(Items listed in a dataset)
★ ★ ★
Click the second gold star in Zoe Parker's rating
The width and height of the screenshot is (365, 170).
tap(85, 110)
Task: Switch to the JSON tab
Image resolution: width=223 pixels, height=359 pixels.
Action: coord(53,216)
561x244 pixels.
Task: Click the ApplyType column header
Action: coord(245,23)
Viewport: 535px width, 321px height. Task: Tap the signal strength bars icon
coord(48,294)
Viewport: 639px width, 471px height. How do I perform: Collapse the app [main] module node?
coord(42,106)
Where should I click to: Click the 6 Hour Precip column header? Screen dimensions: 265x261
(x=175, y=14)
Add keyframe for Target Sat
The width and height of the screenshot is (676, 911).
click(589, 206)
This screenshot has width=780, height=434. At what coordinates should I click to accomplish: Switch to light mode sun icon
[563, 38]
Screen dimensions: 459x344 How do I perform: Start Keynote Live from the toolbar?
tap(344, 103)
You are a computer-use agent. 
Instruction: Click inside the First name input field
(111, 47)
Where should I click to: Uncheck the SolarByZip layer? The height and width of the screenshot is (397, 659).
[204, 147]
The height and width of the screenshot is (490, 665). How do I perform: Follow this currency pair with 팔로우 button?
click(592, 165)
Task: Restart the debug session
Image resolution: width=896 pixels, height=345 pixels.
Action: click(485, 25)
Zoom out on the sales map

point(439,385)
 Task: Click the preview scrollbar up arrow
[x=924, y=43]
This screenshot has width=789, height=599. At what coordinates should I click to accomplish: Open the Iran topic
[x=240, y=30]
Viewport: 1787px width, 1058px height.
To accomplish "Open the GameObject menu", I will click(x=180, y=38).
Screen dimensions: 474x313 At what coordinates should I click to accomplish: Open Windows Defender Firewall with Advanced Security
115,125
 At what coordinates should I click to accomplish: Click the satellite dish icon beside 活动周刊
★ ★ ★
What is expected: Print exactly, and only, the lines running from the one that contains "Screen dimensions: 474x313" to the last line of the records above.

Exercise output:
Screen dimensions: 474x313 At what coordinates should I click to accomplish: Open Windows Defender Firewall with Advanced Security
115,125
 At what coordinates should I click to accomplish: Click the satellite dish icon beside 活动周刊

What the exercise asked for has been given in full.